Nutrition and Dietary Info
| Nutrient | Per Serving |
|---|---|
| Calories | 420 kcal |
| Protein | 18 g |
| Carbohydrates | 34 g |
| Fat | 24 g |
| Saturated Fat | 10 g |
| Fiber | 6 g |
| Sugar | 4 g |
| Sodium | 780 mg |
Expert Tips & Customizations
Focus on the Chile
Use high-quality dried red chiles for the most authentic flavor.
Sauce Consistency
Aim for a sauce that coats the back of a spoon without being too thick.
Tortilla Handling
Lightly frying prevents breakage and improves texture.
Egg Timing
Cook eggs last so they remain warm and silky when served.
FAQs
What makes these enchiladas New Mexico–style?
They are stacked rather than rolled and rely heavily on red chile sauce.
Can I use canned enchilada sauce?
Homemade red chile sauce is recommended for authentic flavor.

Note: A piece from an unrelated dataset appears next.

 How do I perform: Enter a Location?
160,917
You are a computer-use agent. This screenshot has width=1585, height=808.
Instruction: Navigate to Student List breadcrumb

Are these enchiladas spicy?
They are moderately spicy but can be adjusted easily.
Can I make the sauce ahead of time?
Yes, the sauce stores well and improves in flavor overnight.
Is this recipe gluten-free?
Yes, when made with corn tortillas.
Can I bake the enchiladas instead?
Traditional versions are assembled and served immediately, but baking is possible.
Conclusion
New Mexico–style stacked red enchiladas are a true reflection of regional cooking rooted in tradition and flavor. With their rich red chile sauce and simple layered structure, they offer a comforting and memorable dining experience that brings the spirit of New Mexican cuisine straight to your table.